Review by Michael Beach
This work examines one of the large questions in the field of Science, Technology, and Society (STS). Are scientific facts discovered, or constructed? For the authors, facts are constructed.
Among the ideas of this work, Bruno Latour and Steve Woolgar describe reducing disorder in data as lowering noise, or increasing the signal-to-noise ratio (S/N) between data that support a specific hypothesis, and those that don’t. Data that don’t support a hypothesis are not necessarily counter-finding data, they are just not supporting data, hence noise. This is a concept I am very familiar with from my work in satellite and broadcast networking. It also directly relates to the authors’ concept of inscription. When data are created through process, the result is inscription. As theories become accepted they tend to change into tools to further test new theories. Tools can be physical machines or processes. When the machine or process become normalized they are said to be 'black boxed'. Such black boxes are no longer questioned, but are simply accepted. In labs, the machines (black boxes) referred to take information in and spit out printed material (data sheets or curves). It is the interpretation of data or curves that come to represent what matters in the argument for one idea over another. The more isolated one point of data is over others, the more distinct the information (higher S/N), and the more it supports a specific idea.
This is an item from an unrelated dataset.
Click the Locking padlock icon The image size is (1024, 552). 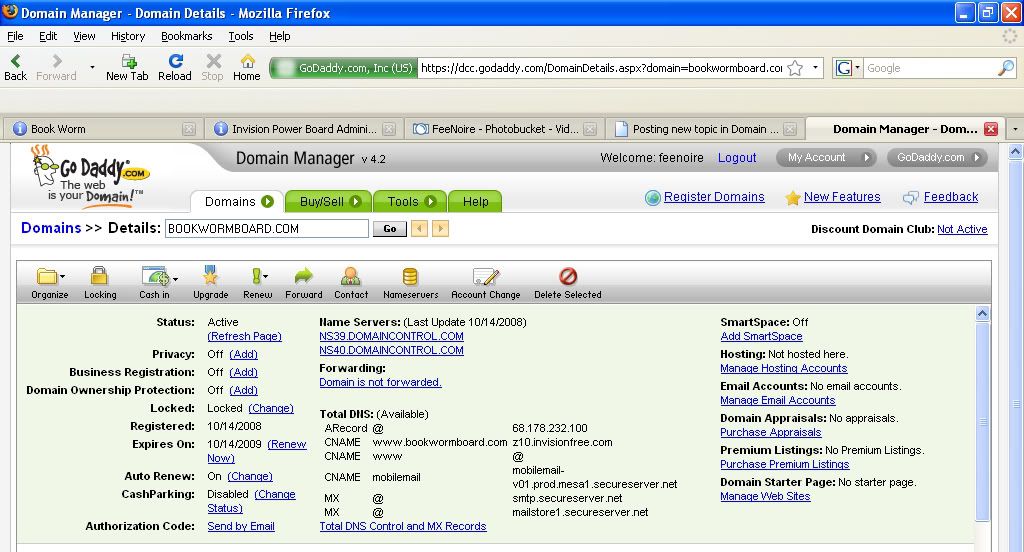click(x=99, y=277)
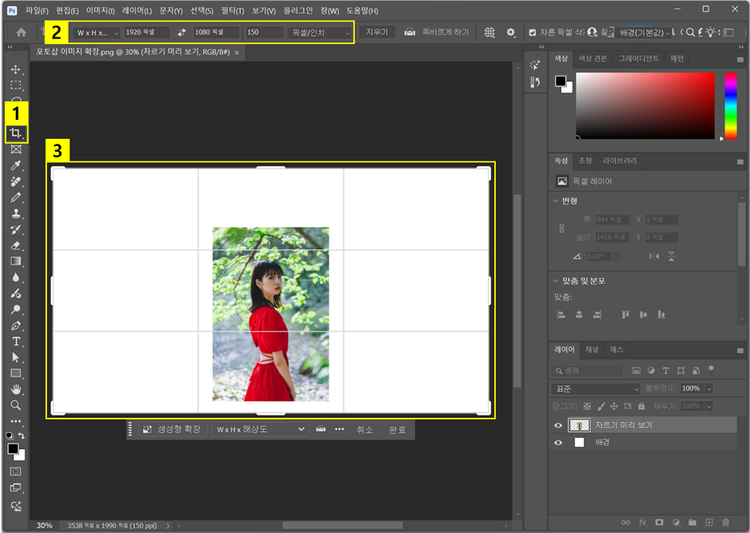Hide the 자르기 미리 보기 layer
This screenshot has height=533, width=750.
click(x=558, y=425)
There are lots of steps along the way in the machine input, processing, printing, and transcribing of data into descriptive curves. Part of the work’s argument is that without all the manipulation a distinctive curve would not result. It is just as likely, the author’s say, that another set of complex manipulations could lead to a completely different looking curve, and a different conclusion. This is especially true if earlier curves had led to a different machine (black box) to process data in a different way.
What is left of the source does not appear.